▸ **Exercise description**: Count the lines in the records below that contain the string "Task", and reply with the number alone.

[Dataset records]
⟨

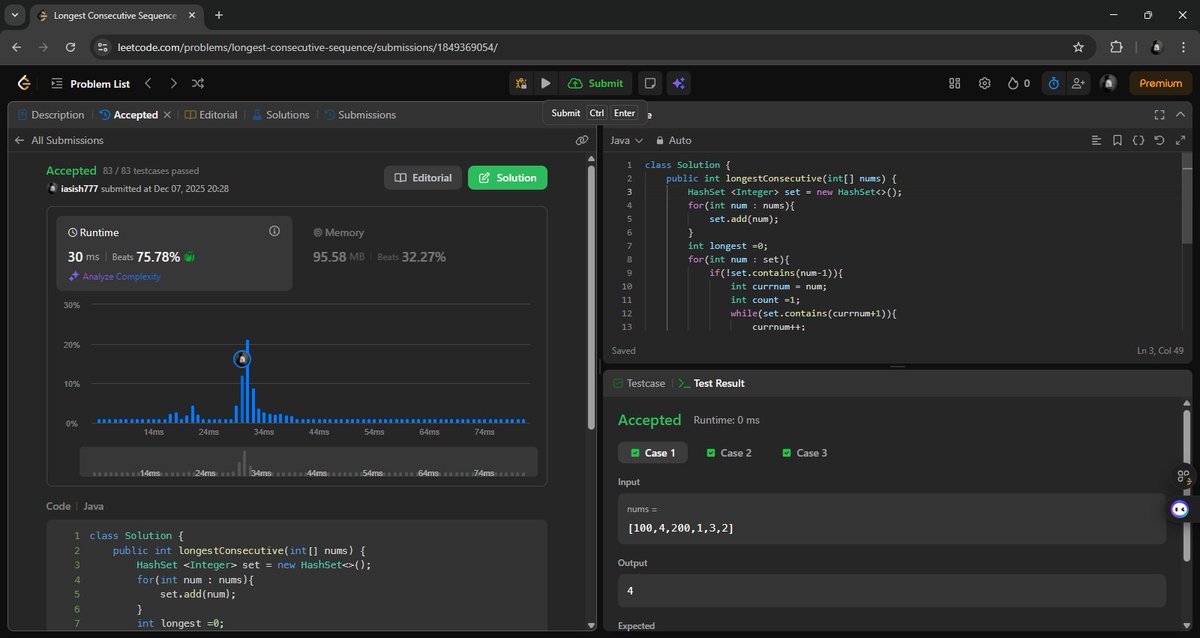Click the daily streak flame icon

tap(1014, 83)
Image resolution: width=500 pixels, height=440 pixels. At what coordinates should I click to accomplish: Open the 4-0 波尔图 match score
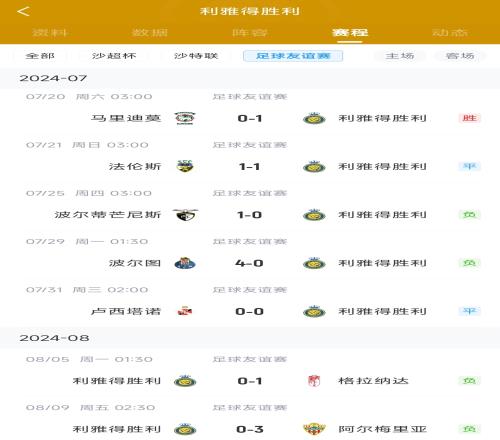click(x=249, y=263)
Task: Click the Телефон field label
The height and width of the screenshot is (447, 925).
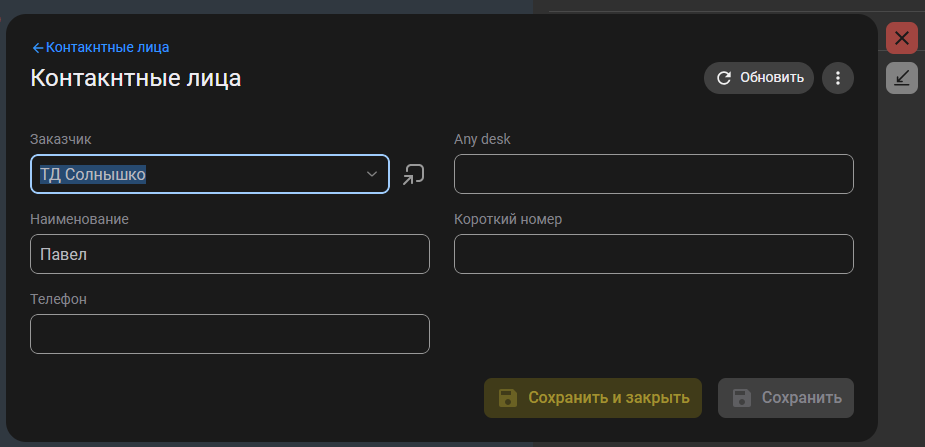Action: [x=58, y=299]
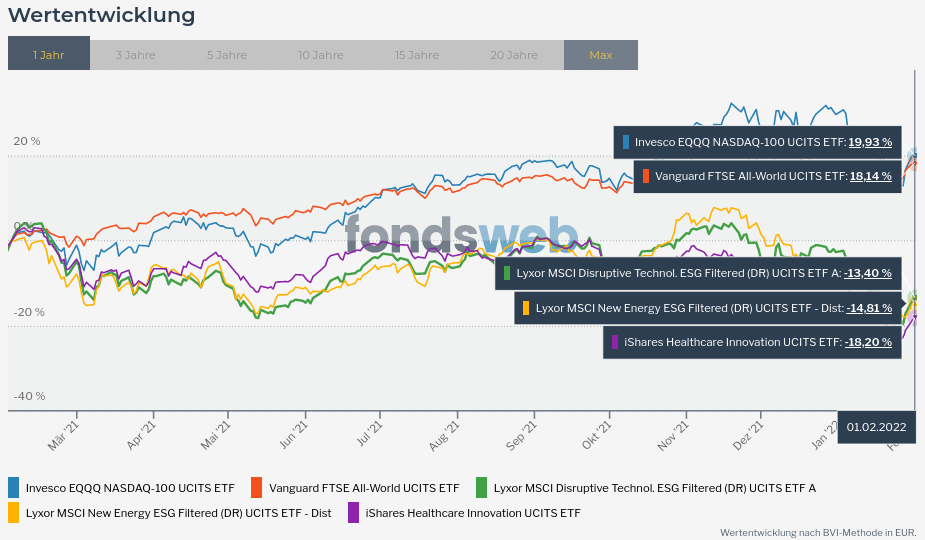
Task: Toggle the purple iShares Healthcare legend swatch
Action: pyautogui.click(x=353, y=513)
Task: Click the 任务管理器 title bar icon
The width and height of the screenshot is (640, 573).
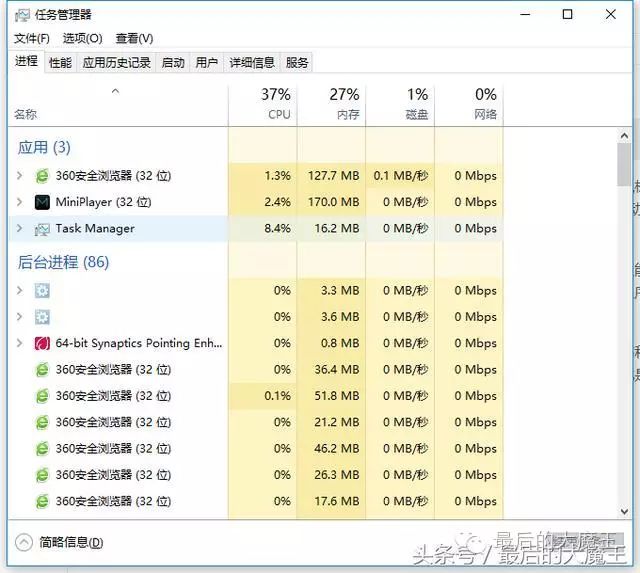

⟩

▸ **Exercise answer**: 3